- Texto para leitura
######

Já estou sofrendo por antecipação porque tenho consulta agendada com ele em dezembro. Sinto calafrios noturnos, padeço de insônia. Estou treinando respostas na frente do espelho. Ele vai me encher de perguntas, talvez a consulta demore duas horas.
Como vou explicar para ele essa história de planejarem matar o presidente, o vice, um ministro do STF? Nem desenhando. Conto também que teve homem-bomba na Praça dos Três Poderes? Talvez corra o risco de me complicar demais nas tentativas de explicação…
Falo para ele que teve cadeirada na corrida eleitoral de São Paulo? Existe tradução para cadeirada, meu-deus-do-ceuzinho? Vou ter de contar que a campanha à prefeitura da maior cidade do meu país teve direito até a atestado falso com erros de digitação assinado por médico que já morreu. Ele vai ficar espantado, talvez me pergunte se a bandidagem no Brasil é toda amadora assim ou se há organizações mais profissionais. Nessa hora eu já tenho um plano: vou pedir para tentar ler de novo aquela linha das letrinhas mais miúdas, aquela que nunca consigo por causa da minha miopia na casa dos dois dígitos.

######

- Instruções da tarefa
Transcreva, sem alterações, o trecho da crônica sobre a consulta agendada que vai de "Como vou explicar" até "dos dois dígitos.".

[Entradas de dados extraídos]

######

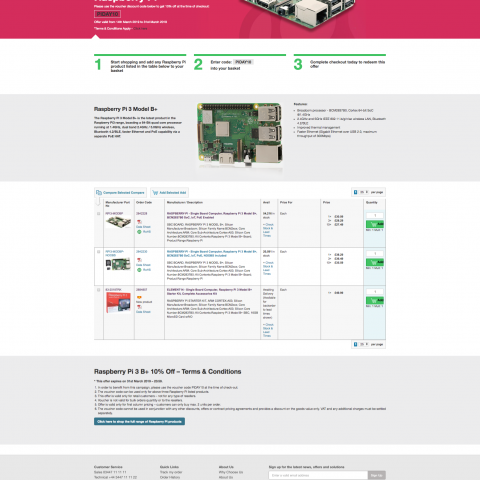The width and height of the screenshot is (480, 480).
Task: Open the first product's PDF data sheet icon
Action: click(139, 222)
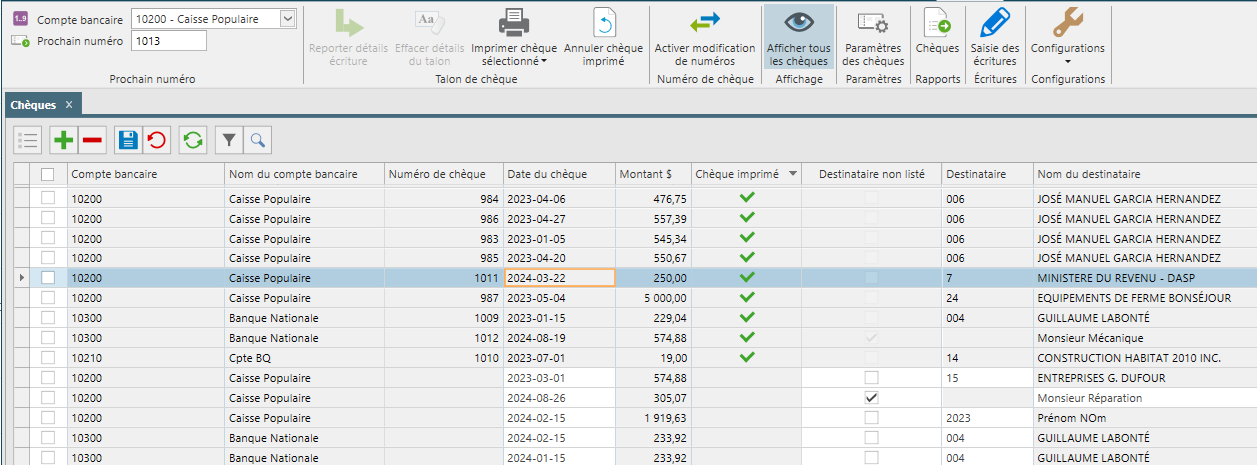Click the red undo changes icon
Viewport: 1257px width, 465px height.
(x=157, y=140)
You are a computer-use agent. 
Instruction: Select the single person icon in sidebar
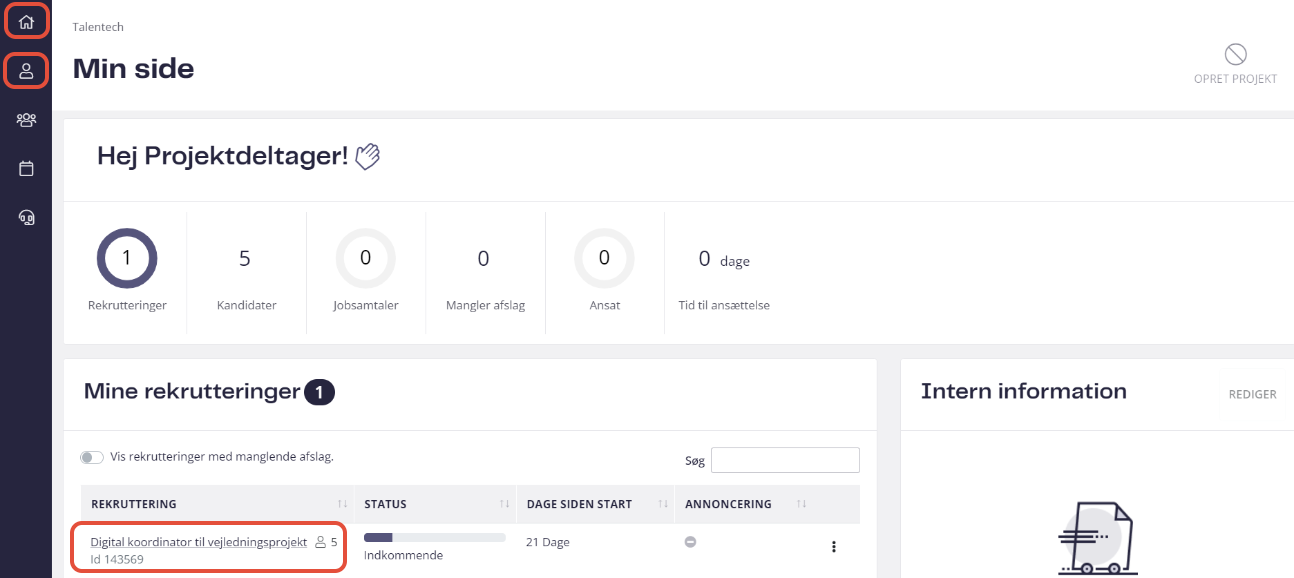26,71
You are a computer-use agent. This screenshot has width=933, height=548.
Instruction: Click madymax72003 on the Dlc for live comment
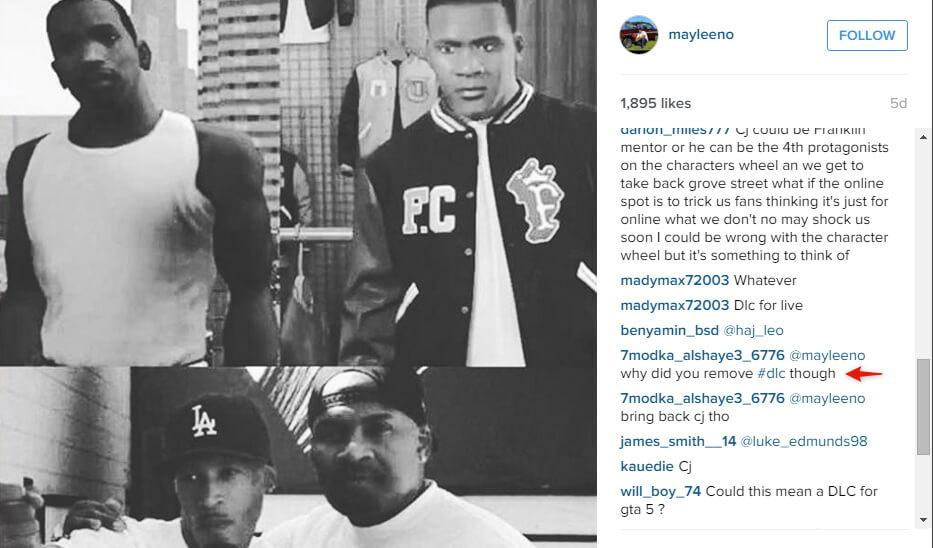tap(674, 305)
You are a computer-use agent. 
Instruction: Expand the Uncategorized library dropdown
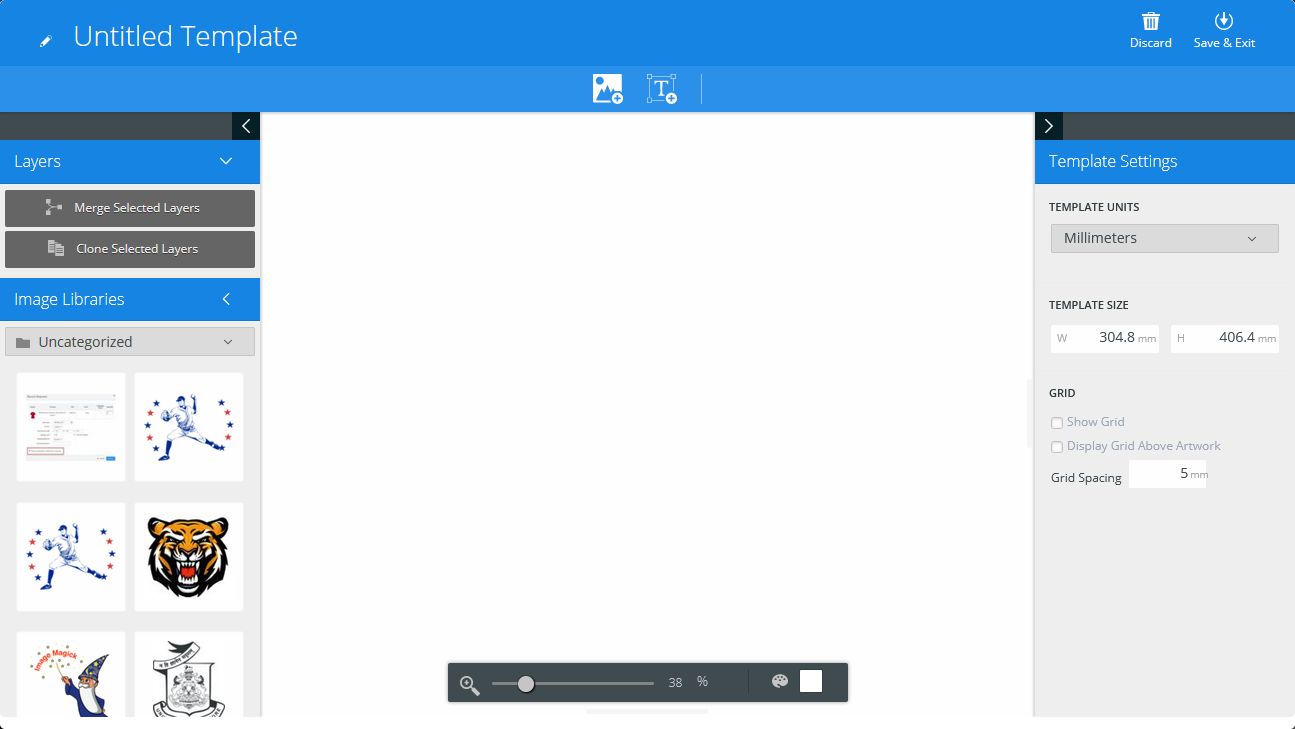(129, 341)
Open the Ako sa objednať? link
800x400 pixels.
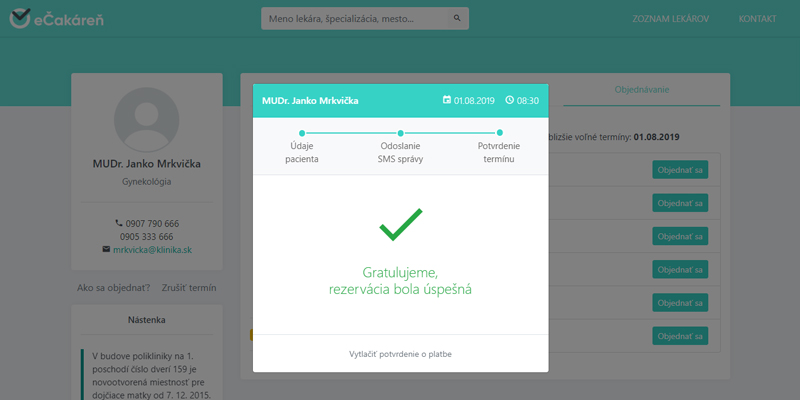(114, 288)
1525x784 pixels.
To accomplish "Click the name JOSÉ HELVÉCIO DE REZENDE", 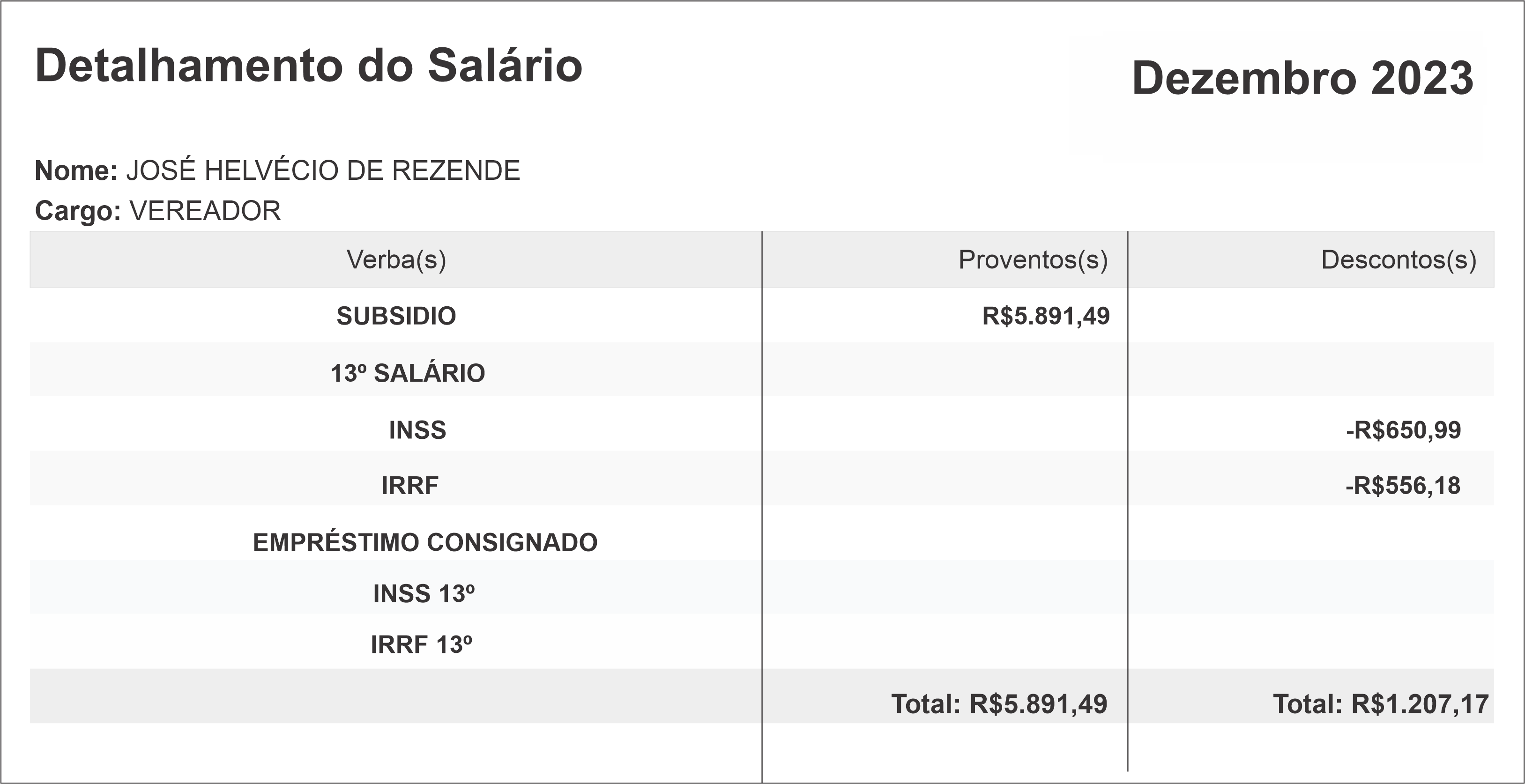I will coord(323,171).
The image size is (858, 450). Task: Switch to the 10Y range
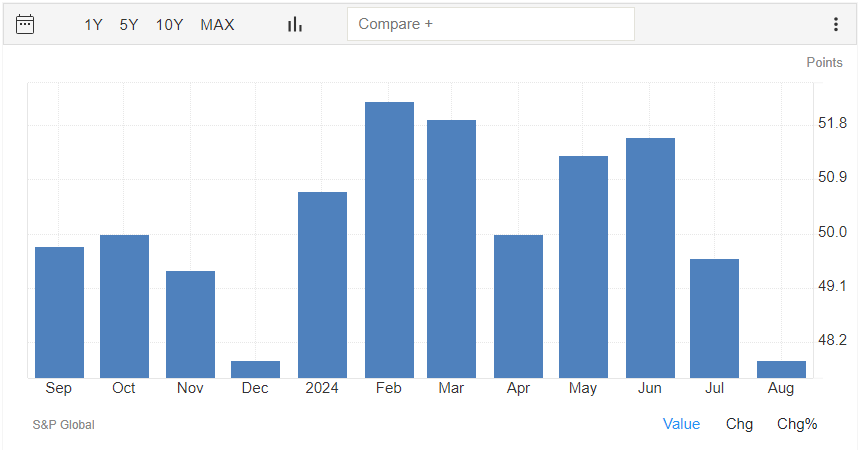(169, 25)
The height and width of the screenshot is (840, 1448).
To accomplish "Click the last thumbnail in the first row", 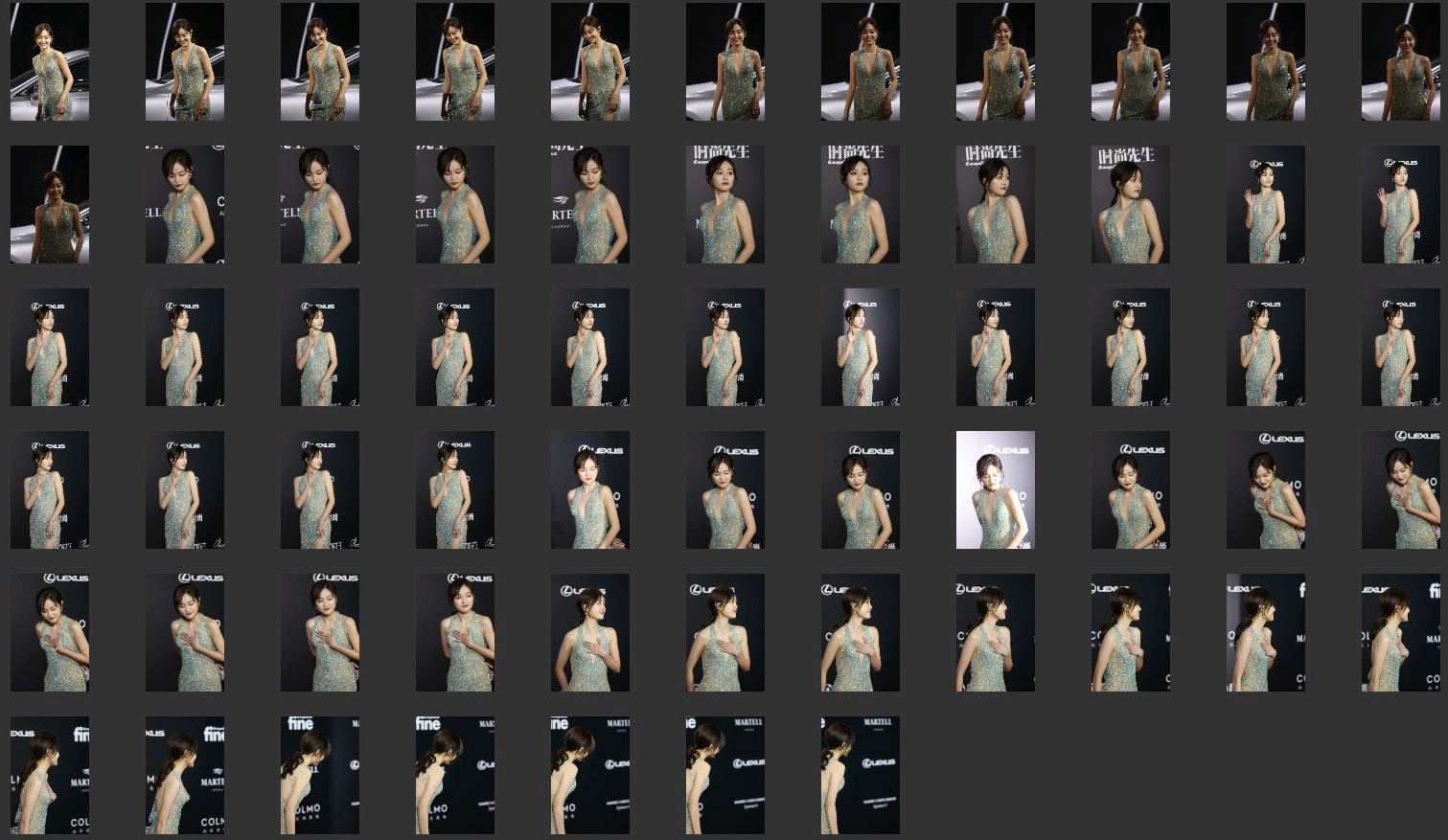I will click(1400, 61).
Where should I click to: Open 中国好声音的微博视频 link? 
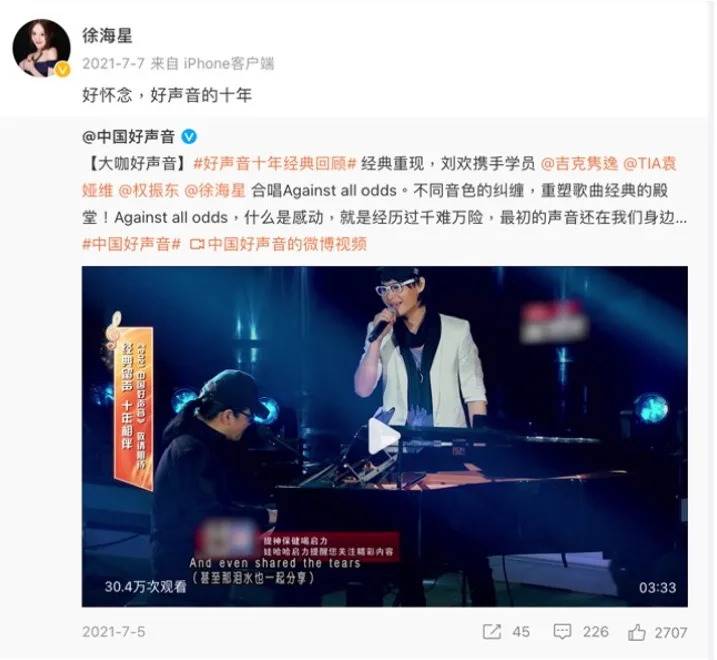[287, 244]
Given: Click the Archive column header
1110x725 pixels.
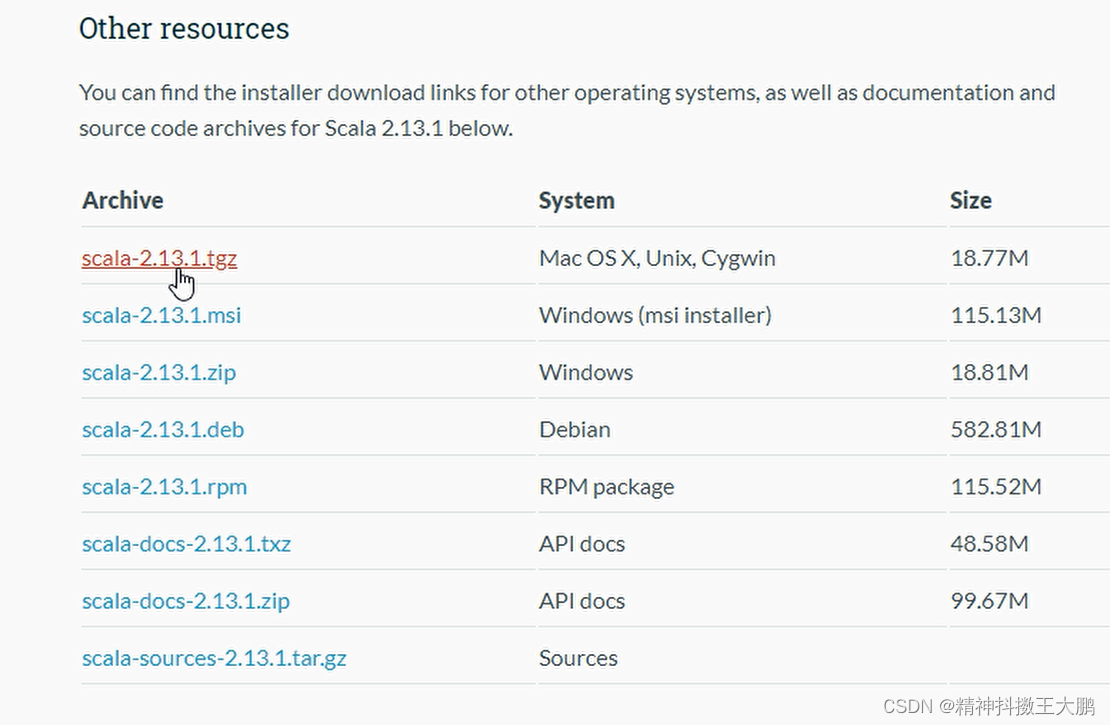Looking at the screenshot, I should [x=123, y=200].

######

- Resposta ao exercício
Como vou explicar para ele essa história de planejarem matar o presidente, o vice, um ministro do STF? Nem desenhando. Conto também que teve homem-bomba na Praça dos Três Poderes? Talvez corra o risco de me complicar demais nas tentativas de explicação…
Falo para ele que teve cadeirada na corrida eleitoral de São Paulo? Existe tradução para cadeirada, meu-deus-do-ceuzinho? Vou ter de contar que a campanha à prefeitura da maior cidade do meu país teve direito até a atestado falso com erros de digitação assinado por médico que já morreu. Ele vai ficar espantado, talvez me pergunte se a bandidagem no Brasil é toda amadora assim ou se há organizações mais profissionais. Nessa hora eu já tenho um plano: vou pedir para tentar ler de novo aquela linha das letrinhas mais miúdas, aquela que nunca consigo por causa da minha miopia na casa dos dois dígitos.